■ Exercise brief ■
Copy all of the records exactly.

■ Records for processing ■
========
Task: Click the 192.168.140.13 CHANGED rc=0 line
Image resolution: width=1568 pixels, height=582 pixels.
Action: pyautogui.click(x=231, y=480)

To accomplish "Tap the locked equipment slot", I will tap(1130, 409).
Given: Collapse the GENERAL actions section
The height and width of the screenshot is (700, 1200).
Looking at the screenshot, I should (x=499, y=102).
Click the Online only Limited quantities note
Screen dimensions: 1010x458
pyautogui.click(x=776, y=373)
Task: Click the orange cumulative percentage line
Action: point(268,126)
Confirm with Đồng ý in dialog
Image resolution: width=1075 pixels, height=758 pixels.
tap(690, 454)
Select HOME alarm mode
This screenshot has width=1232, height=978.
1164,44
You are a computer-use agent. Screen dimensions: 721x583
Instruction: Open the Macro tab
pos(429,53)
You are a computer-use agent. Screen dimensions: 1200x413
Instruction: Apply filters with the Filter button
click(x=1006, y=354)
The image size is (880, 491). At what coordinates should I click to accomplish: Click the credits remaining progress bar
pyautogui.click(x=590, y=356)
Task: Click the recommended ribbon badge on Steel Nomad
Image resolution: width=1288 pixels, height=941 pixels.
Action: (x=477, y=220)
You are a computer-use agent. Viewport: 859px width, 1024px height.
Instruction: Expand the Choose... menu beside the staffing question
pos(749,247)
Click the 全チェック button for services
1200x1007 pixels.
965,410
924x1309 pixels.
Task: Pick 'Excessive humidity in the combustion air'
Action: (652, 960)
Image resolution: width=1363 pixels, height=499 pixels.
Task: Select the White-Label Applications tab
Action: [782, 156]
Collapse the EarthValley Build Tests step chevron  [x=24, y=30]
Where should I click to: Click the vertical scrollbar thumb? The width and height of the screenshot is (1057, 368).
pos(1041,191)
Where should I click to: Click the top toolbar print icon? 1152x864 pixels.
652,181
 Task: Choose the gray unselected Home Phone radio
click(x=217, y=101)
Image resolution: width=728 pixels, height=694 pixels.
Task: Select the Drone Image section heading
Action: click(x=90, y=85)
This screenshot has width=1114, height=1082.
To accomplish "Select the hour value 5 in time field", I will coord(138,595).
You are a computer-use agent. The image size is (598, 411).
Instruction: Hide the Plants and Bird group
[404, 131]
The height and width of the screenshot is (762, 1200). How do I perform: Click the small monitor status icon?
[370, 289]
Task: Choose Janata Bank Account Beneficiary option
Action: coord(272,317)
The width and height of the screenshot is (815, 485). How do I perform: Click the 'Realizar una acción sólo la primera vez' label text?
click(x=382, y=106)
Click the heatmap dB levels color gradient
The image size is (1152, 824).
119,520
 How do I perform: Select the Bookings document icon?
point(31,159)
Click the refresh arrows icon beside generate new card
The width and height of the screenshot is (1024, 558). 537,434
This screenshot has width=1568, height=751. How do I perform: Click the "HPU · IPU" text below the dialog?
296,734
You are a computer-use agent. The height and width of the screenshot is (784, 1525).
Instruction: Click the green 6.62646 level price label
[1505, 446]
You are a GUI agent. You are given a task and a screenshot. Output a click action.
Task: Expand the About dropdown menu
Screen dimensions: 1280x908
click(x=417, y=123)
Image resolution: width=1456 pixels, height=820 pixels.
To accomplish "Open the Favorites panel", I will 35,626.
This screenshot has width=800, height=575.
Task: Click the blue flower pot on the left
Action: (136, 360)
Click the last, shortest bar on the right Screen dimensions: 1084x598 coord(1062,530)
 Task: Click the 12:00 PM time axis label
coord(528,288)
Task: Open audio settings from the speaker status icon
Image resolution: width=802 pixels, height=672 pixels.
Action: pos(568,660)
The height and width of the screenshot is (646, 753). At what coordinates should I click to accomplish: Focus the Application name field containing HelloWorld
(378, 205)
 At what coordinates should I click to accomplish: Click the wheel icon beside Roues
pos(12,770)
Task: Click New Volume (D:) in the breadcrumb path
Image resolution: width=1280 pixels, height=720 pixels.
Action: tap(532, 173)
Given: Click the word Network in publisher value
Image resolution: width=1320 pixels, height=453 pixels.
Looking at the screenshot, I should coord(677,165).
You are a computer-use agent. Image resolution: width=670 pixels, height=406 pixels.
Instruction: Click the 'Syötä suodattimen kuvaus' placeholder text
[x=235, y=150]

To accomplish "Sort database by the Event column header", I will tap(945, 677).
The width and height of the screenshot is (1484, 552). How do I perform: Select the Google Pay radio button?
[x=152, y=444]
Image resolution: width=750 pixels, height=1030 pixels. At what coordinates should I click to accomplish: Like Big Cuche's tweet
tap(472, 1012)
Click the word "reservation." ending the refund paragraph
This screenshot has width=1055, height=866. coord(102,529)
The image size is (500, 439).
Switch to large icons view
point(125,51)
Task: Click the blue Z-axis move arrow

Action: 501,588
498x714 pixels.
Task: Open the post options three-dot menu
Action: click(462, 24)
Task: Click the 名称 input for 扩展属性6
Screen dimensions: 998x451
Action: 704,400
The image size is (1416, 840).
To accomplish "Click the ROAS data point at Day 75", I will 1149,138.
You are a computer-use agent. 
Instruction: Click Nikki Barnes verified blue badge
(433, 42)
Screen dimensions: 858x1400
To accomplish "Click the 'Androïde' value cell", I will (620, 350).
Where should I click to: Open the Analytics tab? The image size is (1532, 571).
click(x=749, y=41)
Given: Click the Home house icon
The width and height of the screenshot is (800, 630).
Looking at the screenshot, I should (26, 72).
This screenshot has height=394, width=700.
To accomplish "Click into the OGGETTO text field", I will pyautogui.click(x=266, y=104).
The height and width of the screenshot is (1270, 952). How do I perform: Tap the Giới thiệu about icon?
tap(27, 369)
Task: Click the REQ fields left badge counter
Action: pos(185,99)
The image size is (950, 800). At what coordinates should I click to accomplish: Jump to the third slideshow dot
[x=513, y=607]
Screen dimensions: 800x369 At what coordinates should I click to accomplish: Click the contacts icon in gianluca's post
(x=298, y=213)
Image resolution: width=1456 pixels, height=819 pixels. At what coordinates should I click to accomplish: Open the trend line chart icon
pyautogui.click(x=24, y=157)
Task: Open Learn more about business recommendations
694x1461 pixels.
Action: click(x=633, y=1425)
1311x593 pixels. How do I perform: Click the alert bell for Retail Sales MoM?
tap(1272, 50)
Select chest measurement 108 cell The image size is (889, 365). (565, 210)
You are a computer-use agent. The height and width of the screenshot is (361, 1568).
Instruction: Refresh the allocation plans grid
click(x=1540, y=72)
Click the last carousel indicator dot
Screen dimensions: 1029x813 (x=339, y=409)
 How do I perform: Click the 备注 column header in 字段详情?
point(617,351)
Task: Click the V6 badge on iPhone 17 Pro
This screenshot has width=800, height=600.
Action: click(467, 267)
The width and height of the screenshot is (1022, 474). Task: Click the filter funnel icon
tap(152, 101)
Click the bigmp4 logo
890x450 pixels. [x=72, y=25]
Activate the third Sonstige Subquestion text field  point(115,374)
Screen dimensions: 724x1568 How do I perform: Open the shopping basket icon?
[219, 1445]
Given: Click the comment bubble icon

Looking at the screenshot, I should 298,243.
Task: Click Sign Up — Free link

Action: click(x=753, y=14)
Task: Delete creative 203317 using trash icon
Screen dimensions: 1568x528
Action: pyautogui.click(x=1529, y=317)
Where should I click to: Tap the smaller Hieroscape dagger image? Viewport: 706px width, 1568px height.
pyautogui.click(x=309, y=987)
========
■ Result of the task ■
Task: Click the 192.168.140.13 CHANGED rc=0 line
Image resolution: width=1568 pixels, height=582 pixels.
Action: pyautogui.click(x=231, y=480)

To accomplish "Tap the locked equipment slot", I will tap(1130, 409).
Given: Collapse the GENERAL actions section
The height and width of the screenshot is (700, 1200).
Looking at the screenshot, I should (x=499, y=102).
Click the Online only Limited quantities note
Screen dimensions: 1010x458
pyautogui.click(x=776, y=373)
Task: Click the orange cumulative percentage line
Action: point(268,126)
Confirm with Đồng ý in dialog
Image resolution: width=1075 pixels, height=758 pixels.
tap(690, 454)
Select HOME alarm mode
This screenshot has width=1232, height=978.
1164,44
You are a computer-use agent. Screen dimensions: 721x583
Instruction: Open the Macro tab
pos(429,53)
You are a computer-use agent. Screen dimensions: 1200x413
Instruction: Apply filters with the Filter button
click(x=1006, y=354)
The image size is (880, 491). At what coordinates should I click to accomplish: Click the credits remaining progress bar
pyautogui.click(x=590, y=356)
Task: Click the recommended ribbon badge on Steel Nomad
Image resolution: width=1288 pixels, height=941 pixels.
Action: (x=477, y=220)
You are a computer-use agent. Viewport: 859px width, 1024px height.
Instruction: Expand the Choose... menu beside the staffing question
pos(749,247)
Click the 全チェック button for services
1200x1007 pixels.
965,410
924x1309 pixels.
Task: Pick 'Excessive humidity in the combustion air'
Action: (652, 960)
Image resolution: width=1363 pixels, height=499 pixels.
Task: Select the White-Label Applications tab
Action: [782, 156]
Collapse the EarthValley Build Tests step chevron  [x=24, y=30]
Where should I click to: Click the vertical scrollbar thumb? The width and height of the screenshot is (1057, 368).
pos(1041,191)
Where should I click to: Click the top toolbar print icon? 1152x864 pixels.
652,181
 Task: Choose the gray unselected Home Phone radio
click(x=217, y=101)
Image resolution: width=728 pixels, height=694 pixels.
Task: Select the Drone Image section heading
Action: click(x=90, y=85)
This screenshot has width=1114, height=1082.
To accomplish "Select the hour value 5 in time field", I will coord(138,595).
You are a computer-use agent. The image size is (598, 411).
Instruction: Hide the Plants and Bird group
[404, 131]
The height and width of the screenshot is (762, 1200). How do I perform: Click the small monitor status icon?
[370, 289]
Task: Choose Janata Bank Account Beneficiary option
Action: coord(272,317)
The width and height of the screenshot is (815, 485). How do I perform: Click the 'Realizar una acción sólo la primera vez' label text?
click(x=382, y=106)
Click the heatmap dB levels color gradient
The image size is (1152, 824).
119,520
 How do I perform: Select the Bookings document icon?
point(31,159)
Click the refresh arrows icon beside generate new card
The width and height of the screenshot is (1024, 558). 537,434
This screenshot has width=1568, height=751. How do I perform: Click the "HPU · IPU" text below the dialog?
296,734
You are a computer-use agent. The height and width of the screenshot is (784, 1525).
Instruction: Click the green 6.62646 level price label
[1505, 446]
You are a GUI agent. You are given a task and a screenshot. Output a click action.
Task: Expand the About dropdown menu
Screen dimensions: 1280x908
click(x=417, y=123)
Image resolution: width=1456 pixels, height=820 pixels.
To accomplish "Open the Favorites panel", I will 35,626.
This screenshot has width=800, height=575.
Task: Click the blue flower pot on the left
Action: (136, 360)
Click the last, shortest bar on the right Screen dimensions: 1084x598 coord(1062,530)
 Task: Click the 12:00 PM time axis label
coord(528,288)
Task: Open audio settings from the speaker status icon
Image resolution: width=802 pixels, height=672 pixels.
Action: pos(568,660)
The height and width of the screenshot is (646, 753). At what coordinates should I click to accomplish: Focus the Application name field containing HelloWorld
(378, 205)
 At what coordinates should I click to accomplish: Click the wheel icon beside Roues
pos(12,770)
Task: Click New Volume (D:) in the breadcrumb path
Image resolution: width=1280 pixels, height=720 pixels.
Action: tap(532, 173)
Given: Click the word Network in publisher value
Image resolution: width=1320 pixels, height=453 pixels.
Looking at the screenshot, I should coord(677,165).
You are a computer-use agent. Image resolution: width=670 pixels, height=406 pixels.
Instruction: Click the 'Syötä suodattimen kuvaus' placeholder text
[x=235, y=150]

To accomplish "Sort database by the Event column header", I will tap(945, 677).
The width and height of the screenshot is (1484, 552). How do I perform: Select the Google Pay radio button?
[x=152, y=444]
Image resolution: width=750 pixels, height=1030 pixels. At what coordinates should I click to accomplish: Like Big Cuche's tweet
tap(472, 1012)
Click the word "reservation." ending the refund paragraph
This screenshot has width=1055, height=866. coord(102,529)
The image size is (500, 439).
Switch to large icons view
point(125,51)
Task: Click the blue Z-axis move arrow

Action: 501,588
498x714 pixels.
Task: Open the post options three-dot menu
Action: click(462, 24)
Task: Click the 名称 input for 扩展属性6
Screen dimensions: 998x451
Action: 704,400
The image size is (1416, 840).
To accomplish "Click the ROAS data point at Day 75", I will 1149,138.
You are a computer-use agent. 
Instruction: Click Nikki Barnes verified blue badge
(433, 42)
Screen dimensions: 858x1400
To accomplish "Click the 'Androïde' value cell", I will (620, 350).
Where should I click to: Open the Analytics tab? The image size is (1532, 571).
click(x=749, y=41)
Given: Click the Home house icon
The width and height of the screenshot is (800, 630).
Looking at the screenshot, I should (26, 72).
This screenshot has height=394, width=700.
To accomplish "Click into the OGGETTO text field", I will pyautogui.click(x=266, y=104).
The height and width of the screenshot is (1270, 952). How do I perform: Tap the Giới thiệu about icon?
tap(27, 369)
Task: Click the REQ fields left badge counter
Action: pos(185,99)
The image size is (950, 800). At what coordinates should I click to accomplish: Jump to the third slideshow dot
[x=513, y=607]
Screen dimensions: 800x369 At what coordinates should I click to accomplish: Click the contacts icon in gianluca's post
(x=298, y=213)
Image resolution: width=1456 pixels, height=819 pixels. At what coordinates should I click to accomplish: Open the trend line chart icon
pyautogui.click(x=24, y=157)
Task: Open Learn more about business recommendations
694x1461 pixels.
Action: click(x=633, y=1425)
1311x593 pixels. How do I perform: Click the alert bell for Retail Sales MoM?
tap(1272, 50)
Select chest measurement 108 cell The image size is (889, 365). (565, 210)
You are a computer-use agent. The height and width of the screenshot is (361, 1568).
Instruction: Refresh the allocation plans grid
click(x=1540, y=72)
Click the last carousel indicator dot
Screen dimensions: 1029x813 (x=339, y=409)
 How do I perform: Click the 备注 column header in 字段详情?
point(617,351)
Task: Click the V6 badge on iPhone 17 Pro
This screenshot has width=800, height=600.
Action: click(467, 267)
The width and height of the screenshot is (1022, 474). Task: Click the filter funnel icon
tap(152, 101)
Click the bigmp4 logo
890x450 pixels. [x=72, y=25]
Activate the third Sonstige Subquestion text field  point(115,374)
Screen dimensions: 724x1568 How do I perform: Open the shopping basket icon?
[219, 1445]
Given: Click the comment bubble icon

Looking at the screenshot, I should 298,243.
Task: Click Sign Up — Free link

Action: click(x=753, y=14)
Task: Delete creative 203317 using trash icon
Screen dimensions: 1568x528
Action: pyautogui.click(x=1529, y=317)
Where should I click to: Tap the smaller Hieroscape dagger image? Viewport: 706px width, 1568px height.
pyautogui.click(x=309, y=987)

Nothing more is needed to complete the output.